| I opened an issue on their bug tracker a couple days ago because I had more fundamental questions about how their algorithm was designed. HN comment: https://news.ycombinator.com/item?id=15204989 Github Issue: https://github.com/18F/identity-idp/issues/1665 Now I may be misunderstanding their implementation, but it seems to me actually worse than "this isn't FIPS 140". I take no issue with their use of scrypt at all. The complaints in this Gist actually seem to miss the mark to me. The problem isn't scrypt, or storing a hash. The real problem is storing d which, seems to me, defeats the purpose of using an HSM in the first place! Again, with the disclaimer that I'm not 100% certain that's what they're doing, it's just what the documentation says, and what it seems like is happening from reading the Ruby code. I don't develop in Ruby, but while the language is fairly easy to read, with all their variables named 'encryption_code', 'encryption_key', 'encrypted_key', 'encrypted_code', etc. it's easy to get lost. EDIT: Can someone please co-validate my analysis please? Or please tell me what I got wrong! From what I can see, the design is obviously broken. I don't consider myself qualified to find flaws in other people's crypto so, when I find obvious flaws in what should be well designed crypto I get a little freaked out. |
Original comment:
I am not any kind of crypto expert. But I agree with you.
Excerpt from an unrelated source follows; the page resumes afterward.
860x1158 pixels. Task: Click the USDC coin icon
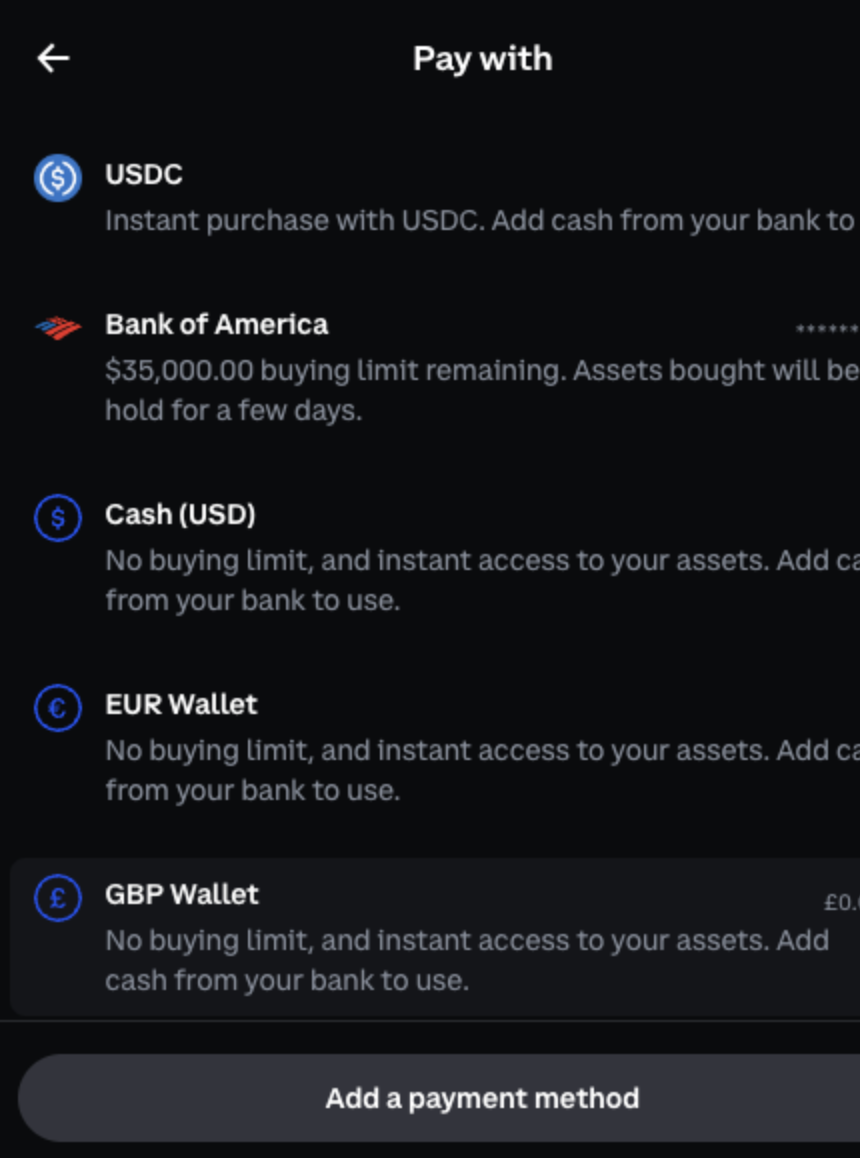click(58, 178)
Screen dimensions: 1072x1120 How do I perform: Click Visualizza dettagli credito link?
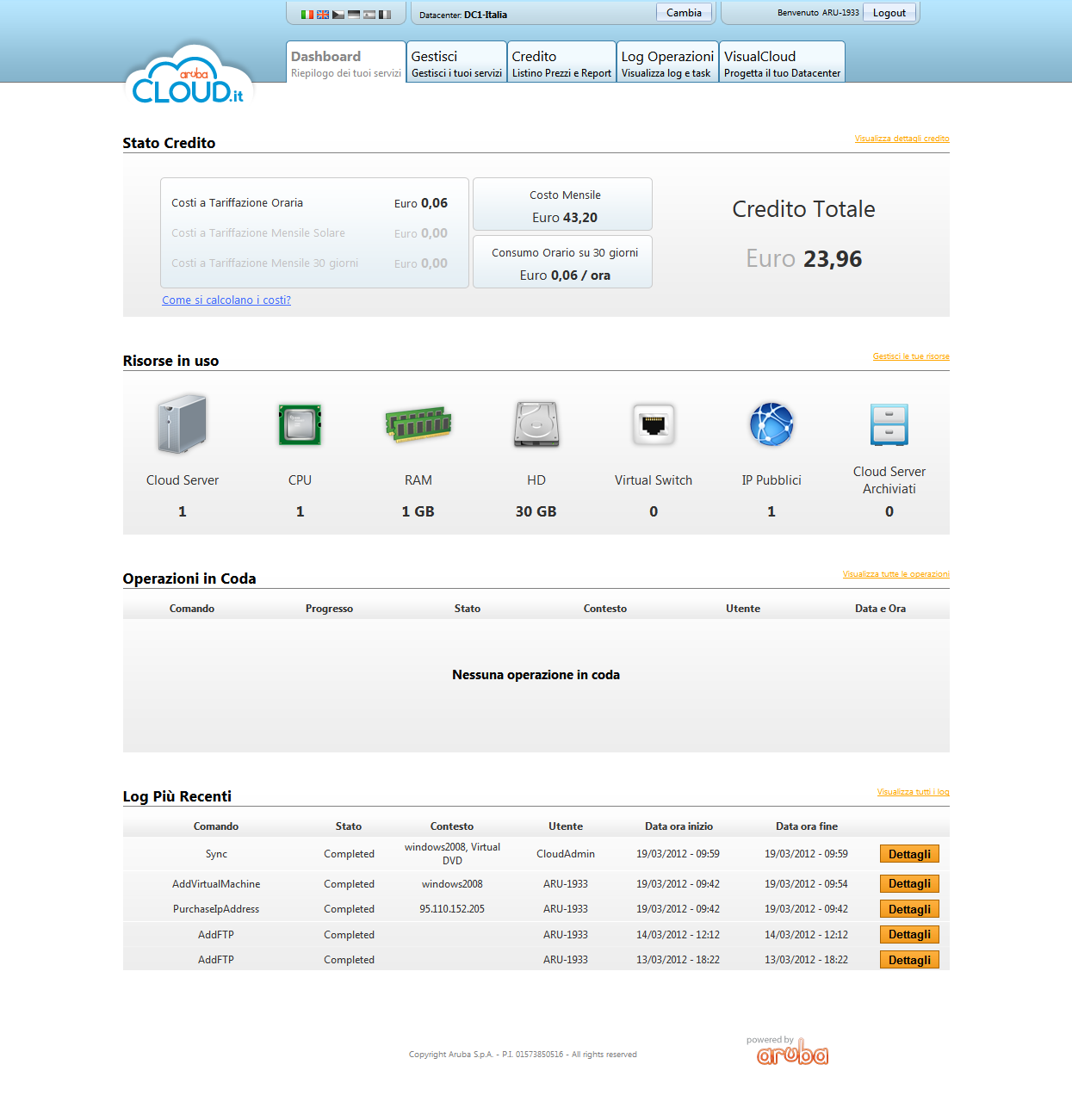(902, 139)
I think they should be XORing with "AssignedSecret" (not "EncryptedAssignedSecret"). Then in order to compare password hashes you would need to decrypt the "EncryptedAssignedSecret" using KMS. (using the terminology in the description of the algorithm here: https://github.com/18F/identity-idp/blob/master/docs/encrypt...) (EDIT: you actually cover this approach in the GH issue, and point out a problem with it).
I think there is another approach like what the OP proposed where they should be using some portion of the scrypt hash (either Z1 or Z2 or just the whole thing) as part of the encryption context passed to KMS. But this seems a little more complicated to me. (EDIT: You also mention this as a possible solution in the GH issue).
I think there's also an approach using the GenerateDataKey API : http://docs.aws.amazon.com/kms/latest/APIReference/API_Gener...
Where you get the key and the key's cipher text back from KMS and store that, and then you have to use KMS to decrypt whatever you encrypted with the key.